**Task to carry out:**
Rewrite the items from the line containing "The width and height of the screenshot is (533, 252)." through the line containing "pyautogui.click(x=1508, y=368)", both included, and scale each click coordinate by 1.3, rounding to whole numbers with halves rounded up while leaving all other numbers and text unchanged. Omit the pictures.

:: Records to use ::

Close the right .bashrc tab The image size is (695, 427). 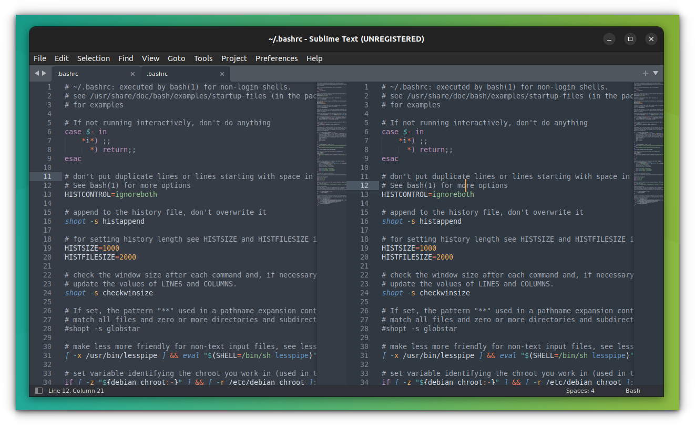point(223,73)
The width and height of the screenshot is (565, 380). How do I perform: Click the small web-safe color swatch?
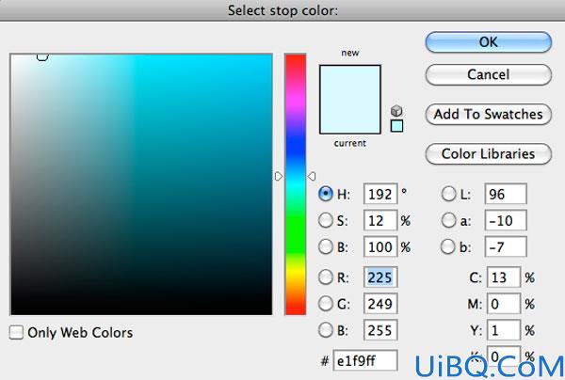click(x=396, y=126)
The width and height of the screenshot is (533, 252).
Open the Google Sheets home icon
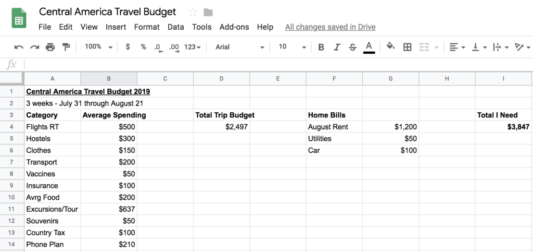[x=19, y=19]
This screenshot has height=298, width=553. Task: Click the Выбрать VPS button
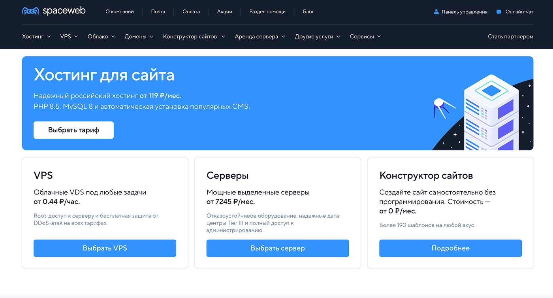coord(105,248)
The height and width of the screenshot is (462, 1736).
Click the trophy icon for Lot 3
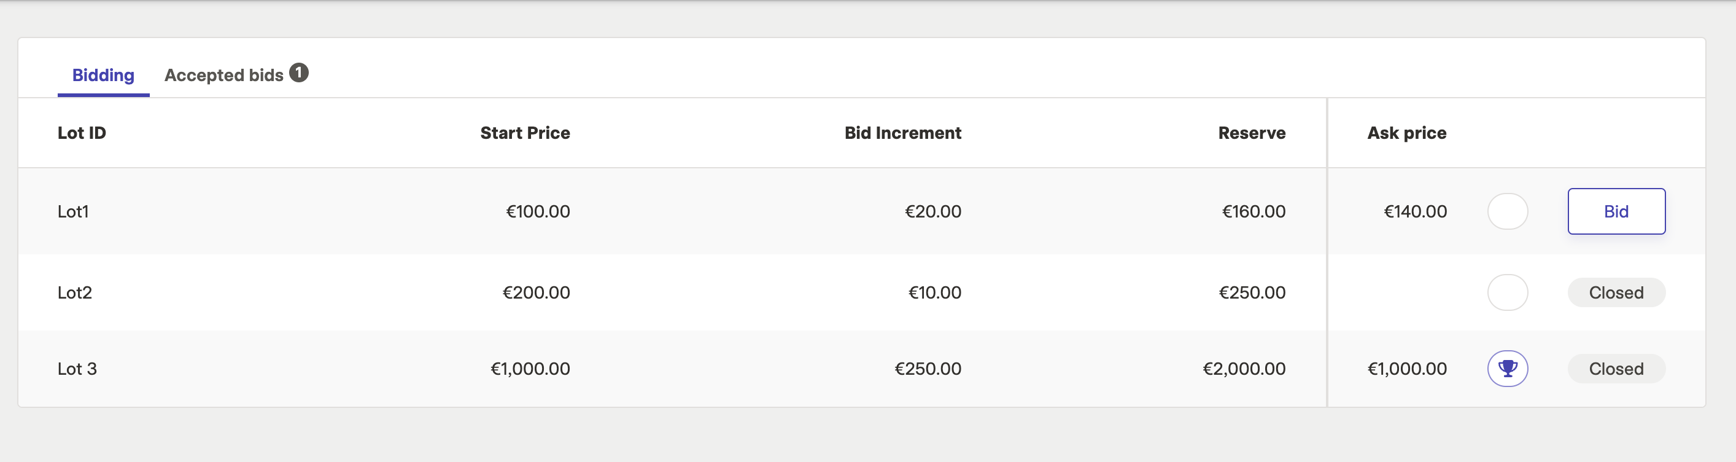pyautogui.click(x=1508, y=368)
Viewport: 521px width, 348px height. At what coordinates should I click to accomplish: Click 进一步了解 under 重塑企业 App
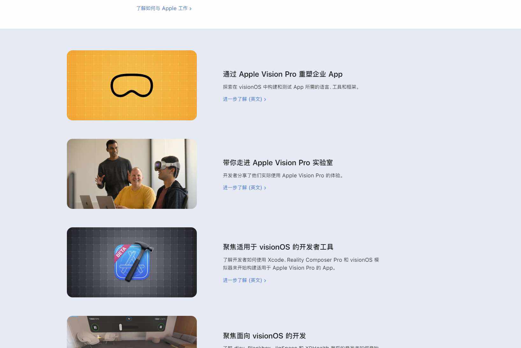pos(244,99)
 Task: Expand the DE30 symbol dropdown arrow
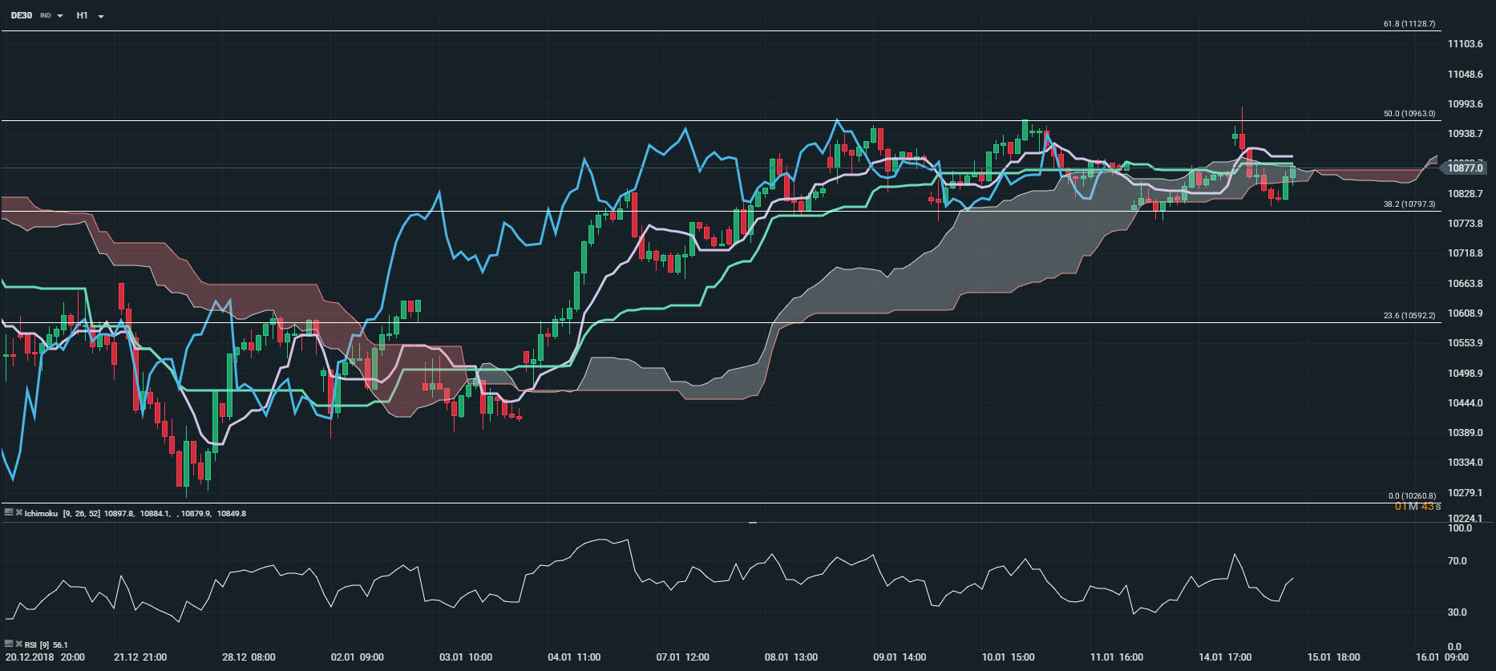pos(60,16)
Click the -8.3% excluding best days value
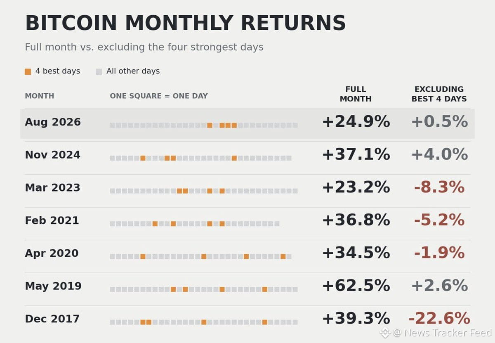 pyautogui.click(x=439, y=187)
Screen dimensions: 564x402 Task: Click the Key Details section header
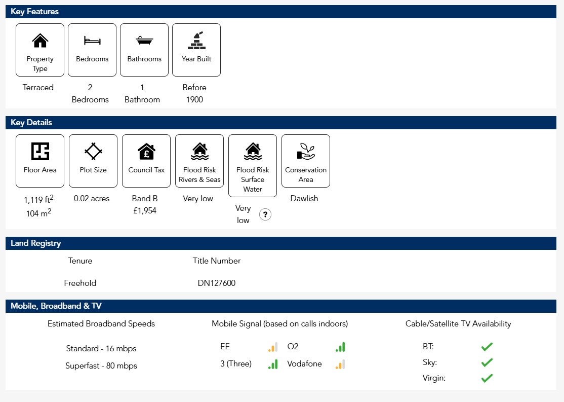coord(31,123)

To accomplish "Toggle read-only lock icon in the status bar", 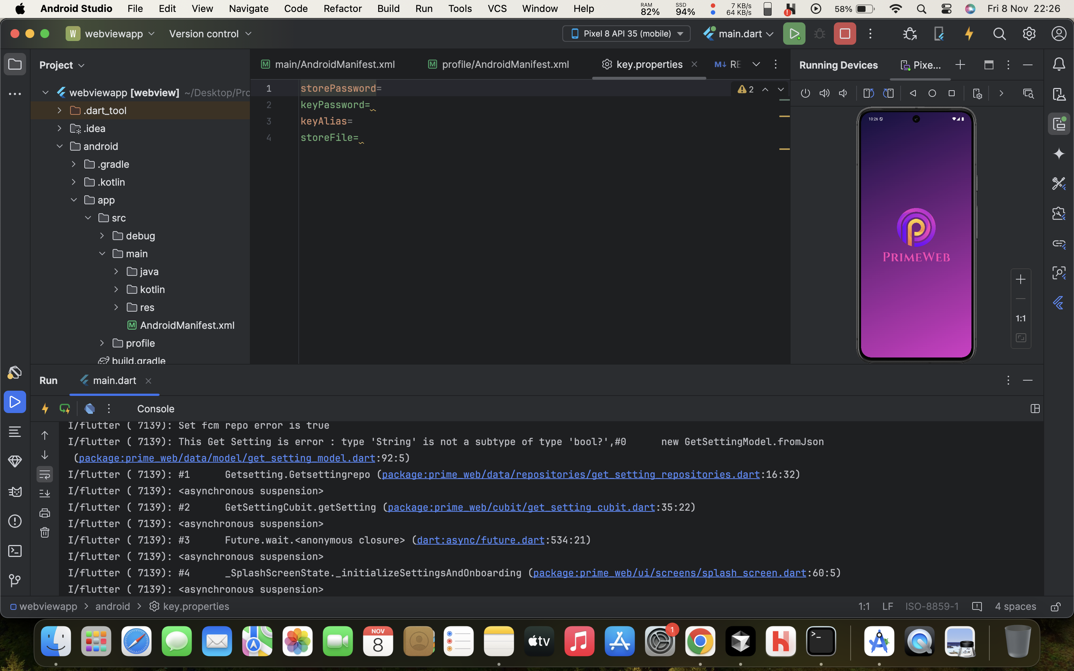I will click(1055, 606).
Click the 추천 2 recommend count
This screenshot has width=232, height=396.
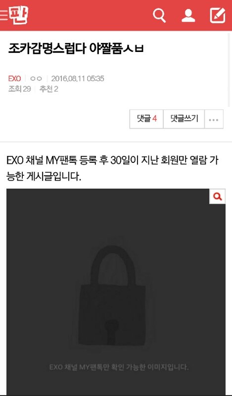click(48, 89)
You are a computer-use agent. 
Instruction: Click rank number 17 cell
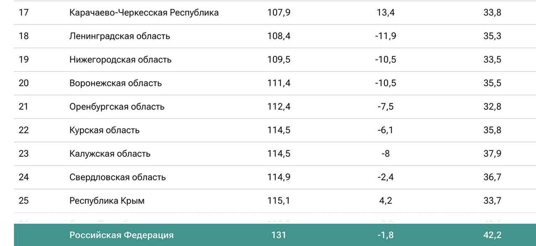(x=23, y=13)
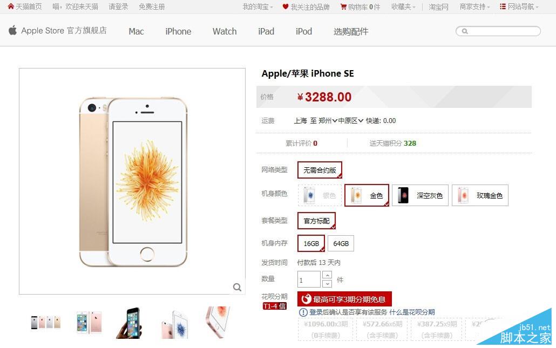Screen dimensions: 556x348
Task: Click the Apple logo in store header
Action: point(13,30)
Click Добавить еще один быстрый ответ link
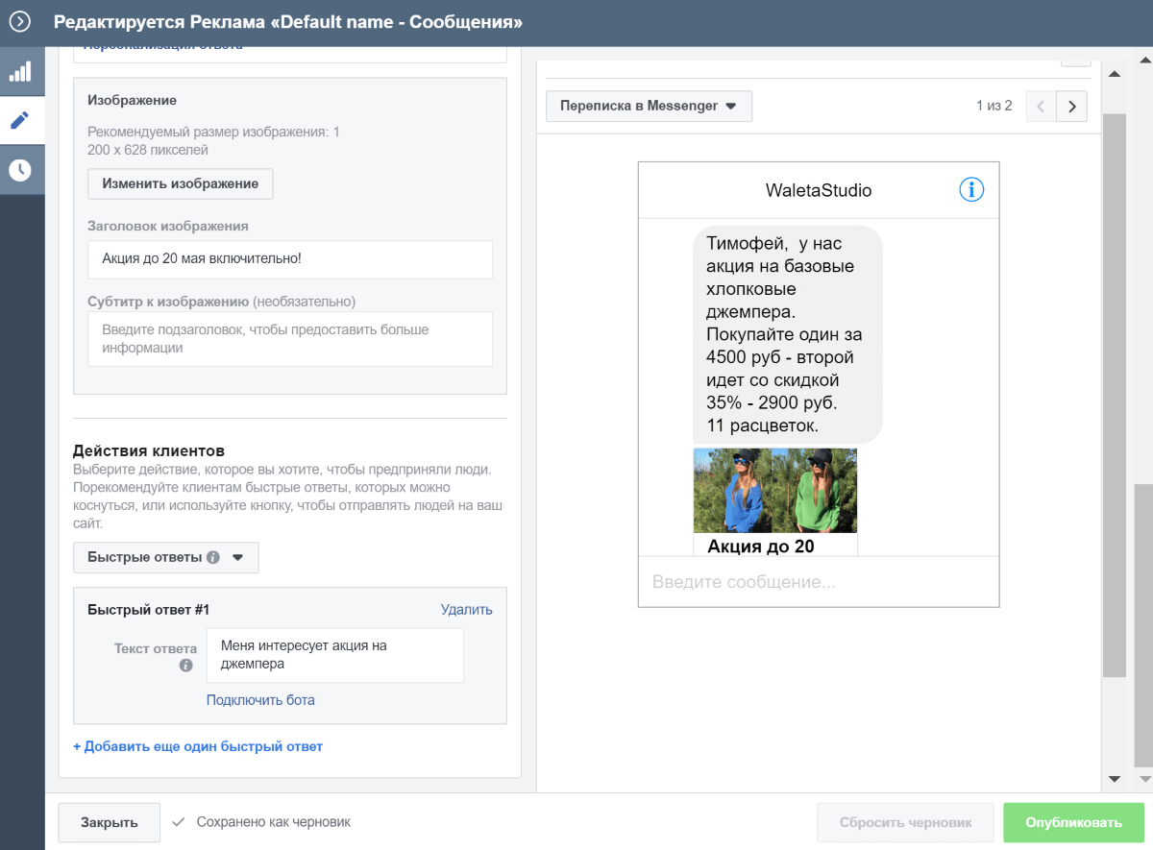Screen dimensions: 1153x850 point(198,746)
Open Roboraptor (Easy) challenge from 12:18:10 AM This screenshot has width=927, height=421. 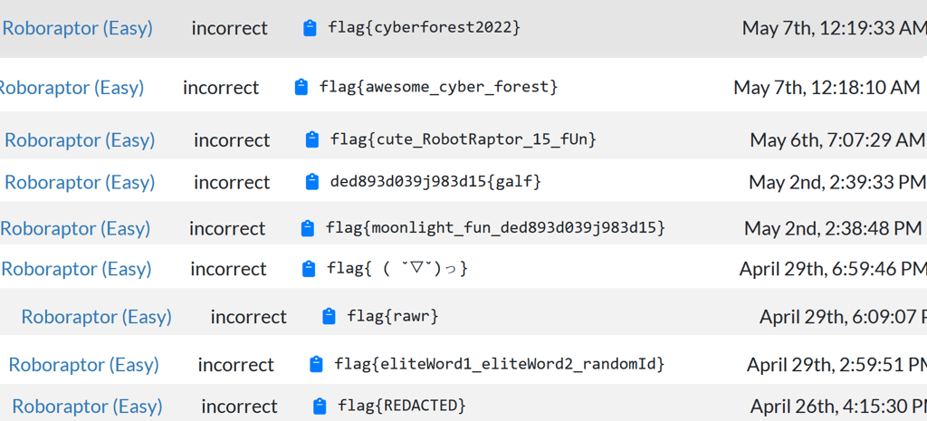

:::

**Result of the task:**
The width and height of the screenshot is (533, 252).
Open the Google Sheets home icon
[x=25, y=25]
This screenshot has height=298, width=553. Task: Click the Выбрать VPS button
coord(137,322)
The height and width of the screenshot is (462, 1736).
Click the trophy icon for Lot 3
pyautogui.click(x=1960, y=478)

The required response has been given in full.